**Goal of the exercise**
The expected response is the entire set of entries, copied exactly.

**Data to process**
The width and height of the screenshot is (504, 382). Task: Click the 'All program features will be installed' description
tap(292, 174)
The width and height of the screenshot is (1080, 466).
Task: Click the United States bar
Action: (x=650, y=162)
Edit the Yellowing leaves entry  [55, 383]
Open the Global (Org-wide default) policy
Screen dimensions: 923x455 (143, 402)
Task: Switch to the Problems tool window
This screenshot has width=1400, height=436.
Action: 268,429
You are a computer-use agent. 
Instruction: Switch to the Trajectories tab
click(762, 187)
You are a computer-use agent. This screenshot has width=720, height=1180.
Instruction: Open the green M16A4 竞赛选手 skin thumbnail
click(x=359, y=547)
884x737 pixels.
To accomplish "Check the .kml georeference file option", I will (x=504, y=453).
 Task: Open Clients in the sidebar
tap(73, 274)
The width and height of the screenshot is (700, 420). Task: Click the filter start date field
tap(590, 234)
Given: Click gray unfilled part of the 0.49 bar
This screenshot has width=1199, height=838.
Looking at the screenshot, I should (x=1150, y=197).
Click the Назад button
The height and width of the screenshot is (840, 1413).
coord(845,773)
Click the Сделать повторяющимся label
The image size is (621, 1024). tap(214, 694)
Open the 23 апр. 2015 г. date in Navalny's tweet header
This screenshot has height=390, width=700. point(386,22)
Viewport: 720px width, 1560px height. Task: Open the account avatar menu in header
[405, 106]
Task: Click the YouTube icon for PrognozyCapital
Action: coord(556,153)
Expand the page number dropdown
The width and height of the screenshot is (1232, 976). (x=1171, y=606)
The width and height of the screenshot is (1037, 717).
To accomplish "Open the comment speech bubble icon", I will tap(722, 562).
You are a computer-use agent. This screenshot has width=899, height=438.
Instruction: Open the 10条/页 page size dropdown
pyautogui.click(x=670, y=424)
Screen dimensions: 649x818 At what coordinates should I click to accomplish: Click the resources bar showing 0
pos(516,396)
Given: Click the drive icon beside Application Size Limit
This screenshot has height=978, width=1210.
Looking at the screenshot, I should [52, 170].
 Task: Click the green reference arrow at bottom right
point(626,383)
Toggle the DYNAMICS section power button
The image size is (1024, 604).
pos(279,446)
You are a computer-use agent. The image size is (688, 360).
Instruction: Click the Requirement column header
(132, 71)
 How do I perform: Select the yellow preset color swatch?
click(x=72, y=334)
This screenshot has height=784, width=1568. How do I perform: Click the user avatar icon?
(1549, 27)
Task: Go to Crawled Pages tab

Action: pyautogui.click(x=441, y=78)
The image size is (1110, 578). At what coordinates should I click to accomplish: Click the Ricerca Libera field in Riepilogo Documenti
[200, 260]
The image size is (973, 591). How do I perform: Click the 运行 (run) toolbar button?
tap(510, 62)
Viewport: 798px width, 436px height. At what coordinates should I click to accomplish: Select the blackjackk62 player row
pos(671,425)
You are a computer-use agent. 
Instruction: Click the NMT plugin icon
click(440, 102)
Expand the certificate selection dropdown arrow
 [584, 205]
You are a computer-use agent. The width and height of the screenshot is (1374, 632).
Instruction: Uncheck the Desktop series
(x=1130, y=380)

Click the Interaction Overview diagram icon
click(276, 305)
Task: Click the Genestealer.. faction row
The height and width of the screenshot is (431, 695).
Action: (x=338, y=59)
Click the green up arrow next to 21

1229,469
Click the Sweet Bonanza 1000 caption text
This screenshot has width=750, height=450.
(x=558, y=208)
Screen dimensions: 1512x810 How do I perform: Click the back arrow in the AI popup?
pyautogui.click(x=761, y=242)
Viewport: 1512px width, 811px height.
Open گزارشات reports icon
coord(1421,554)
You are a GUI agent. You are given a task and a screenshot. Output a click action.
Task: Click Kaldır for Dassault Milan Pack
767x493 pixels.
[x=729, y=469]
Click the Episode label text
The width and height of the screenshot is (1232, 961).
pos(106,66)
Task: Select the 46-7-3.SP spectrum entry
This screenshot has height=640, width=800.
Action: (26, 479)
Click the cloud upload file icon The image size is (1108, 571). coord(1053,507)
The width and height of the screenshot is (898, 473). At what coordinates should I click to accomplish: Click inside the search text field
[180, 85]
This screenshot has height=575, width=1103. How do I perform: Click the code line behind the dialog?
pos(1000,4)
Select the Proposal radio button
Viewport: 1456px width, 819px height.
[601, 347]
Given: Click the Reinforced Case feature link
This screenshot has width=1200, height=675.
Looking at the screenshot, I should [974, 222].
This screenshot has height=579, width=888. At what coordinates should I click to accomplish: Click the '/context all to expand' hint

**Exercise solution**
The width and height of the screenshot is (504, 382). Task: Click the 'All program features will be installed' description
tap(292, 174)
The width and height of the screenshot is (1080, 466).
Task: Click the United States bar
Action: (x=650, y=162)
Edit the Yellowing leaves entry  [55, 383]
Open the Global (Org-wide default) policy
Screen dimensions: 923x455 (143, 402)
Task: Switch to the Problems tool window
This screenshot has width=1400, height=436.
Action: 268,429
You are a computer-use agent. 
Instruction: Switch to the Trajectories tab
click(762, 187)
You are a computer-use agent. This screenshot has width=720, height=1180.
Instruction: Open the green M16A4 竞赛选手 skin thumbnail
click(x=359, y=547)
884x737 pixels.
To accomplish "Check the .kml georeference file option", I will (x=504, y=453).
 Task: Open Clients in the sidebar
tap(73, 274)
The width and height of the screenshot is (700, 420). Task: Click the filter start date field
tap(590, 234)
Given: Click gray unfilled part of the 0.49 bar
This screenshot has width=1199, height=838.
Looking at the screenshot, I should (x=1150, y=197).
Click the Назад button
The height and width of the screenshot is (840, 1413).
coord(845,773)
Click the Сделать повторяющимся label
The image size is (621, 1024). tap(214, 694)
Open the 23 апр. 2015 г. date in Navalny's tweet header
This screenshot has height=390, width=700. point(386,22)
Viewport: 720px width, 1560px height. Task: Open the account avatar menu in header
[405, 106]
Task: Click the YouTube icon for PrognozyCapital
Action: coord(556,153)
Expand the page number dropdown
The width and height of the screenshot is (1232, 976). (x=1171, y=606)
The width and height of the screenshot is (1037, 717).
To accomplish "Open the comment speech bubble icon", I will tap(722, 562).
You are a computer-use agent. This screenshot has width=899, height=438.
Instruction: Open the 10条/页 page size dropdown
pyautogui.click(x=670, y=424)
Screen dimensions: 649x818 At what coordinates should I click to accomplish: Click the resources bar showing 0
pos(516,396)
Given: Click the drive icon beside Application Size Limit
This screenshot has height=978, width=1210.
Looking at the screenshot, I should [52, 170].
 Task: Click the green reference arrow at bottom right
point(626,383)
Toggle the DYNAMICS section power button
The image size is (1024, 604).
pos(279,446)
You are a computer-use agent. The image size is (688, 360).
Instruction: Click the Requirement column header
(132, 71)
 How do I perform: Select the yellow preset color swatch?
click(x=72, y=334)
This screenshot has height=784, width=1568. How do I perform: Click the user avatar icon?
(1549, 27)
Task: Go to Crawled Pages tab

Action: pyautogui.click(x=441, y=78)
The image size is (1110, 578). At what coordinates should I click to accomplish: Click the Ricerca Libera field in Riepilogo Documenti
[200, 260]
The image size is (973, 591). How do I perform: Click the 运行 (run) toolbar button?
tap(510, 62)
Viewport: 798px width, 436px height. At what coordinates should I click to accomplish: Select the blackjackk62 player row
pos(671,425)
You are a computer-use agent. 
Instruction: Click the NMT plugin icon
click(440, 102)
Expand the certificate selection dropdown arrow
 [584, 205]
You are a computer-use agent. The width and height of the screenshot is (1374, 632).
Instruction: Uncheck the Desktop series
(x=1130, y=380)

Click the Interaction Overview diagram icon
click(276, 305)
Task: Click the Genestealer.. faction row
The height and width of the screenshot is (431, 695).
Action: (x=338, y=59)
Click the green up arrow next to 21

1229,469
Click the Sweet Bonanza 1000 caption text
This screenshot has width=750, height=450.
(x=558, y=208)
Screen dimensions: 1512x810 How do I perform: Click the back arrow in the AI popup?
pyautogui.click(x=761, y=242)
Viewport: 1512px width, 811px height.
Open گزارشات reports icon
coord(1421,554)
You are a GUI agent. You are given a task and a screenshot. Output a click action.
Task: Click Kaldır for Dassault Milan Pack
767x493 pixels.
[x=729, y=469]
Click the Episode label text
The width and height of the screenshot is (1232, 961).
pos(106,66)
Task: Select the 46-7-3.SP spectrum entry
This screenshot has height=640, width=800.
Action: (26, 479)
Click the cloud upload file icon The image size is (1108, 571). coord(1053,507)
The width and height of the screenshot is (898, 473). At what coordinates should I click to accomplish: Click inside the search text field
[180, 85]
This screenshot has height=575, width=1103. How do I perform: Click the code line behind the dialog?
pos(1000,4)
Select the Proposal radio button
Viewport: 1456px width, 819px height.
[601, 347]
Given: Click the Reinforced Case feature link
This screenshot has width=1200, height=675.
Looking at the screenshot, I should [974, 222].
This screenshot has height=579, width=888. At what coordinates should I click to accomplish: Click the '/context all to expand' hint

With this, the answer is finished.